Da Redação
O prazo para vacinação obrigatória contra brucelose em Mato Grosso aproxima-se do encerramento. Produtores rurais dispõem até 31 de dezembro para imunizar bezerras entre três e oito meses. A iniciativa protege a sanidade do maior rebanho bovino nacional, com 32,1 milhões de cabeças, incluindo aproximadamente duas milhões de fêmeas na idade estabelecida.
Multas e restrições para inadimplentes
O cumprimento representa impacto econômico direto ao produtor.
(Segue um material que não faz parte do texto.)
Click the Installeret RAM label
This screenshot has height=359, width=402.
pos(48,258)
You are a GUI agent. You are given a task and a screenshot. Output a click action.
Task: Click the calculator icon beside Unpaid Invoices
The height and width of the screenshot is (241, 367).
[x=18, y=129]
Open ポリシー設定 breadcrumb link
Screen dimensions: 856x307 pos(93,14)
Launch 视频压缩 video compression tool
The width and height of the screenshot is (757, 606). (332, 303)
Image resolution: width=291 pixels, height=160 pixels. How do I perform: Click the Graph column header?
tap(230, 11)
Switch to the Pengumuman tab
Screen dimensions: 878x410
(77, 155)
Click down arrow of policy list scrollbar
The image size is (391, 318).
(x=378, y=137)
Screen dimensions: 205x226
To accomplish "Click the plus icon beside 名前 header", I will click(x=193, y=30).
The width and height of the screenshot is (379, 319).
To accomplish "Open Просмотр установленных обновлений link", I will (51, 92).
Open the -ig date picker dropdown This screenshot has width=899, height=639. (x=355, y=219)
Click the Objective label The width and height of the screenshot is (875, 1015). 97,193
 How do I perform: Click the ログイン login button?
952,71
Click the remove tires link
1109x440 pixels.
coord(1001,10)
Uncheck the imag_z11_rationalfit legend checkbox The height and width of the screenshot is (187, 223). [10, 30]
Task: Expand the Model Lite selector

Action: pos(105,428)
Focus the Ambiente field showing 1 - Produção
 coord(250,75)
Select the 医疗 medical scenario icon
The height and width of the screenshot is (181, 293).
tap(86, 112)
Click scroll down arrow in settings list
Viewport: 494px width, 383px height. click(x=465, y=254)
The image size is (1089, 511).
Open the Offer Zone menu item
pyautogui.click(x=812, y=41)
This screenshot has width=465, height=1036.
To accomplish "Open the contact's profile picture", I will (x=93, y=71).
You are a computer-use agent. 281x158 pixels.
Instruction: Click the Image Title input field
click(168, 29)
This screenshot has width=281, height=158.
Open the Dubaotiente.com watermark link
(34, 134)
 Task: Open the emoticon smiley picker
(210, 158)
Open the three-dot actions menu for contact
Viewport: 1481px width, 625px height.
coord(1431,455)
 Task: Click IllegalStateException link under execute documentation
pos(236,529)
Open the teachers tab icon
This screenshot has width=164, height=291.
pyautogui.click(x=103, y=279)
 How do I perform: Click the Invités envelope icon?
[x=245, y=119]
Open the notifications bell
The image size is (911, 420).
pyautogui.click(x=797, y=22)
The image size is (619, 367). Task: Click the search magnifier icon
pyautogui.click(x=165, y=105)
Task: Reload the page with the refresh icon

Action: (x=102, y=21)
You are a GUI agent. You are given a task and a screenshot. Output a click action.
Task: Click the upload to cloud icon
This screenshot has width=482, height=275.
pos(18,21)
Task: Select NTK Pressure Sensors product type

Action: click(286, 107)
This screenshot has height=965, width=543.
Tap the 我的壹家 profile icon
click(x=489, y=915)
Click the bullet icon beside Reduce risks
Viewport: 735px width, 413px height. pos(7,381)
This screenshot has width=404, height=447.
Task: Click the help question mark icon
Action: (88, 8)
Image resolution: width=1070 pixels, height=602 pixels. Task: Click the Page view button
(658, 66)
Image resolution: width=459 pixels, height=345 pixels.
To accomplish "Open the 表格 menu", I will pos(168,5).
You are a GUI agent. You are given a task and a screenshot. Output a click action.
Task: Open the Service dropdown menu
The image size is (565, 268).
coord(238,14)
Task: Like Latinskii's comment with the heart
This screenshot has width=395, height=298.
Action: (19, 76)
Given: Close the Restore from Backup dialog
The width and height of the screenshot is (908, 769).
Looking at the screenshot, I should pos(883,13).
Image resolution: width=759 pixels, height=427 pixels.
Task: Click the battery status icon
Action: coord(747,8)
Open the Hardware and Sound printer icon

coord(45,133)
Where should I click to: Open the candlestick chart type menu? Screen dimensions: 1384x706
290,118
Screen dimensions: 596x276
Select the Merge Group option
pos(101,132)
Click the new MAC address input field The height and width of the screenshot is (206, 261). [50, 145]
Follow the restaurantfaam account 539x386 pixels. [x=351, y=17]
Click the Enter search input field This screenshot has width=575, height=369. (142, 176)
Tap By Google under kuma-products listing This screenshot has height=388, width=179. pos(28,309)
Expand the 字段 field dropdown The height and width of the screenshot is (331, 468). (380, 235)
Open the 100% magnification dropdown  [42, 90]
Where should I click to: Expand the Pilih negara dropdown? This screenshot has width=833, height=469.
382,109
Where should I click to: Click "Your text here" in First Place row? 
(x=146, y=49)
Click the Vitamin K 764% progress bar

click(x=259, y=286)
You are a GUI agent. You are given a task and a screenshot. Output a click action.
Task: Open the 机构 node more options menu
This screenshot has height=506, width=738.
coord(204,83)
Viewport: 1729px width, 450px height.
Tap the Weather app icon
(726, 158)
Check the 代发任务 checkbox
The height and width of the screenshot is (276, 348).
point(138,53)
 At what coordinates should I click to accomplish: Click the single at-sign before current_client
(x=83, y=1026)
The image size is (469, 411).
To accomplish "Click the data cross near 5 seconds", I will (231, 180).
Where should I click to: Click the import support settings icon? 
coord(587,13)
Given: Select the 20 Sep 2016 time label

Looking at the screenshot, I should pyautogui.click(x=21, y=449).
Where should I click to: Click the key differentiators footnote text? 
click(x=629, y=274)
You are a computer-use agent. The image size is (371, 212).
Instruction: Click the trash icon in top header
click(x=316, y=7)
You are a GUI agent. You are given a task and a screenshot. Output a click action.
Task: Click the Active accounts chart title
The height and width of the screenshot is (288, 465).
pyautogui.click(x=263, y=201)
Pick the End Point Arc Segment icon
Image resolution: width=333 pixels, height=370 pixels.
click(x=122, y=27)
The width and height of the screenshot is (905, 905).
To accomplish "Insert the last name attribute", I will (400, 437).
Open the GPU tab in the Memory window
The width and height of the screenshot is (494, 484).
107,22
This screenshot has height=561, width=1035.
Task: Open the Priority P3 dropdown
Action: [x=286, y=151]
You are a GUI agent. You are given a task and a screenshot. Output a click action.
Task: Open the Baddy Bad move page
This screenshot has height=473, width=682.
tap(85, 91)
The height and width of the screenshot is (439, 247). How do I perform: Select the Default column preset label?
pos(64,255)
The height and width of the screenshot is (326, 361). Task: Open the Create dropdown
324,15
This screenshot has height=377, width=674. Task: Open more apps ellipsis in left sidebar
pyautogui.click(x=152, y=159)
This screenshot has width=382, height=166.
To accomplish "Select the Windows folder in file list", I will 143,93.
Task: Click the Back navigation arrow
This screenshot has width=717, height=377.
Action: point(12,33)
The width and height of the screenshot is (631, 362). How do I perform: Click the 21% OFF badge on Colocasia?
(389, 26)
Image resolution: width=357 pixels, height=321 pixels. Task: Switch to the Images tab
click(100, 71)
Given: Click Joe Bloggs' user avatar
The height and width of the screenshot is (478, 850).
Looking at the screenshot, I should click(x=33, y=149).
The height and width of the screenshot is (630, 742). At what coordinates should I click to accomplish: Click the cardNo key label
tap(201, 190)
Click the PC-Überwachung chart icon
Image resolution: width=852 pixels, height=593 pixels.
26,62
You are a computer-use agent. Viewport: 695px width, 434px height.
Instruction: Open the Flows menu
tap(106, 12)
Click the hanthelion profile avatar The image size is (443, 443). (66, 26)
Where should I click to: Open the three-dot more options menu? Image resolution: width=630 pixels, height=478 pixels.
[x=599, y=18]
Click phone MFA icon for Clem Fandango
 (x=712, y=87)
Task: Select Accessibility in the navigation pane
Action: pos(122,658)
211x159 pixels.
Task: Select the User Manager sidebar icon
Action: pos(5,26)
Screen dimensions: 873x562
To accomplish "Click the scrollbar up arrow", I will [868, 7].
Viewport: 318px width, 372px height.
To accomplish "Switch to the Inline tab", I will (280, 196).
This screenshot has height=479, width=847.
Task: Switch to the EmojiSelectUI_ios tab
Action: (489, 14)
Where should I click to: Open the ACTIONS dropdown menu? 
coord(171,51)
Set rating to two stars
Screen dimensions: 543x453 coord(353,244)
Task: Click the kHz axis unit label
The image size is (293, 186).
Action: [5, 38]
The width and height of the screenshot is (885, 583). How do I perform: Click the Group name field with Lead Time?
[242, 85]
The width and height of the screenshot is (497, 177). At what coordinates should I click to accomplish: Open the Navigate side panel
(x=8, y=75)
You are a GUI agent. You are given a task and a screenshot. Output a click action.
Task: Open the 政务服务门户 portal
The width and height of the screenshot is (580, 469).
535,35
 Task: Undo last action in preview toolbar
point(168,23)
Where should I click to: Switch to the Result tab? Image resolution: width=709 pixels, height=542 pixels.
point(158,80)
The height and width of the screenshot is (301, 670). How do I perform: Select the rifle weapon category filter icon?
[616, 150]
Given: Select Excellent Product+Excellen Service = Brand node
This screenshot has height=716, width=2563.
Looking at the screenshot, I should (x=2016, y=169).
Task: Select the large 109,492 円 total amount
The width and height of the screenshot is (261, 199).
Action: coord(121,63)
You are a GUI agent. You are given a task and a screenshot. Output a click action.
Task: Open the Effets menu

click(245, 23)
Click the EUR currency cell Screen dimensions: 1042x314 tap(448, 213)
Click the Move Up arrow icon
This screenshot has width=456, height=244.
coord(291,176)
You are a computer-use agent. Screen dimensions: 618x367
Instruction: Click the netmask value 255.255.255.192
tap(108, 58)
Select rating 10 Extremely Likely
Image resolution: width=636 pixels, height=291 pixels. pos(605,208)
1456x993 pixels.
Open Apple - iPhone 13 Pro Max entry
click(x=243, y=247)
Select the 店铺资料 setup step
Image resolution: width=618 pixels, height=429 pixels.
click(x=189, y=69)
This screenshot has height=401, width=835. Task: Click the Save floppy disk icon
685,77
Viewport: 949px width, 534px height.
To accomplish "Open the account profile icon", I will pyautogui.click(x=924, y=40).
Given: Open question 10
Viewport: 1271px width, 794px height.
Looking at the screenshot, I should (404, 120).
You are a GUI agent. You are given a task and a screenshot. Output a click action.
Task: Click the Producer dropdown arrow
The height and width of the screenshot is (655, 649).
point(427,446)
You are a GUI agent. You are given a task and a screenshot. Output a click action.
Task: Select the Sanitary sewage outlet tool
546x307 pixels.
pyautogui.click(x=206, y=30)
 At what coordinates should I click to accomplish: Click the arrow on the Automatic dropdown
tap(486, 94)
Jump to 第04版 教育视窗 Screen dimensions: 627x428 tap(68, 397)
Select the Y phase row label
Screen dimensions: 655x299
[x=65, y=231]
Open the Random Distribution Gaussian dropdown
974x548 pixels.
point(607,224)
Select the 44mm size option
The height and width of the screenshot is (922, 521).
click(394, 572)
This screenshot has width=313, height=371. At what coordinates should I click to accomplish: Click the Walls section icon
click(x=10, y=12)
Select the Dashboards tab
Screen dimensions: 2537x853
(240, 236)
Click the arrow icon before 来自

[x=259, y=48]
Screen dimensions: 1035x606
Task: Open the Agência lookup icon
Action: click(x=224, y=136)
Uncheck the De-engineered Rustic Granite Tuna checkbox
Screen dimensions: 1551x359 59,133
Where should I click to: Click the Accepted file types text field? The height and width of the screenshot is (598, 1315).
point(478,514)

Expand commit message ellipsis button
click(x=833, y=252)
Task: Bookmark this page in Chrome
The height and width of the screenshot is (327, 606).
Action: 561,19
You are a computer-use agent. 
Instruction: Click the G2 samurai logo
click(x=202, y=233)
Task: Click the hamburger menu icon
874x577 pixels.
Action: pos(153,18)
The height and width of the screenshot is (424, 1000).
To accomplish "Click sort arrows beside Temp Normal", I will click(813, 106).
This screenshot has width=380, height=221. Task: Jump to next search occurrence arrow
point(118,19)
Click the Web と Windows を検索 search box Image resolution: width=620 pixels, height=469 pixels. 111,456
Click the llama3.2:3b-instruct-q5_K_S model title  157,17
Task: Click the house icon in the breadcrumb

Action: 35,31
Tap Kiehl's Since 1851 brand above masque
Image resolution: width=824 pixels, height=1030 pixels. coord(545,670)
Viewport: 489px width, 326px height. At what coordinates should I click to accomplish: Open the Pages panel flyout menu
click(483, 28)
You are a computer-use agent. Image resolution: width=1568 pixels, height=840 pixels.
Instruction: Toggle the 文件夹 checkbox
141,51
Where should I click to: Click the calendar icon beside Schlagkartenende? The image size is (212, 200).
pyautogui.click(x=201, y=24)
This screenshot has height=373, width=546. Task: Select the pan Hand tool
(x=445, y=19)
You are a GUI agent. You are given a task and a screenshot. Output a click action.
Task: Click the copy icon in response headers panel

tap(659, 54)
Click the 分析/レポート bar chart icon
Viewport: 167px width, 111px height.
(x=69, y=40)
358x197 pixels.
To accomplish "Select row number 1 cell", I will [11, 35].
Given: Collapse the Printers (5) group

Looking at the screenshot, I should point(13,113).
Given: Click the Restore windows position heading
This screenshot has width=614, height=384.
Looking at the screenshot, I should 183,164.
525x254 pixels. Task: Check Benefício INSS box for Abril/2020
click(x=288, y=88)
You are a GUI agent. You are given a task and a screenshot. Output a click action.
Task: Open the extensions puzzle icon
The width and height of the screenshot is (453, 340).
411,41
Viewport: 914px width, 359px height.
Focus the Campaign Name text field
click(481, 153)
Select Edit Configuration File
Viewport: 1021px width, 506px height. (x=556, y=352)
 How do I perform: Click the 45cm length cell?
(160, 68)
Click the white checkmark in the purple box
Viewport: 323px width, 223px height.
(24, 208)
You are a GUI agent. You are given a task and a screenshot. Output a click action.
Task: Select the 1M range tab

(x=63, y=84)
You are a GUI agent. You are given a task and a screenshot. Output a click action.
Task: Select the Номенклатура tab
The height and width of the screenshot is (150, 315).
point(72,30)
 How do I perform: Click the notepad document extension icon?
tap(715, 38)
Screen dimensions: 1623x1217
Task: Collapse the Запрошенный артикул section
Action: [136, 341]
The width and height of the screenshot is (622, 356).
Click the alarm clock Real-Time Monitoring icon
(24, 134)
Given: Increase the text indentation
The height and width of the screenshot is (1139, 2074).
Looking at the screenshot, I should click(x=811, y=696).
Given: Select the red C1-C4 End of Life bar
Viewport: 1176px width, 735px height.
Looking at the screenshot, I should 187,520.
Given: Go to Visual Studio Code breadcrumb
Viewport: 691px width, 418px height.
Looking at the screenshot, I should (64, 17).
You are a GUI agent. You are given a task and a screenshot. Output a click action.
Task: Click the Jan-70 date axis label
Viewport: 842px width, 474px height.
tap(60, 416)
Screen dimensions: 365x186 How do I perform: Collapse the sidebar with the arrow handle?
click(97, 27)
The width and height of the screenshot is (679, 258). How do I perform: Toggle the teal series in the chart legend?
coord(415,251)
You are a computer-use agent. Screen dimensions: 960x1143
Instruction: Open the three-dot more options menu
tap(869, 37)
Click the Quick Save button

Pecuaristas que descumprirem sofrerão multa de uma Unidade Padrão Fiscal (UPF/MT) por animal não vacinado, correspondente a R$ 253,90. Proprietários em atraso também não conseguirão emitir a Guia de Trânsito Animal (GTA), impedindo a movimentação do rebanho.
Documentação junto ao Indea é mandatória
Após a imunização, o produtor deve entregar o atestado de vacinação ao Instituto de Defesa Agropecuária do Estado (Indea-MT) até 5 de janeiro de 2026. O documento exige emissão de médico veterinário registrado.
O Indea reafirma que a vacinação constitui única forma eficiente de controlar a enfermidade, com elevado índice de transmissão e prejuízos produtivos substanciais.
Impactos da brucelose no rebanho e na população
A brucelose configura zoonose séria que compromete tanto o desempenho animal quanto a saúde de trabalhadores rurais. No gado, ocasiona abortos, nascimento de bezerros débeis, retenção placentária e redução na produção leiteira. Em reprodutores, provoca inflamação testicular e infertilidade.
Para humanos, o risco emerge do consumo de leite cru e derivados não pasteurizados, além do contato com secreções de animais doentes. Manifestações incluem febre contínua, cefaleia, artralgia, sudorese excessiva e astenia, necessitando tratamento veterinário prolongado.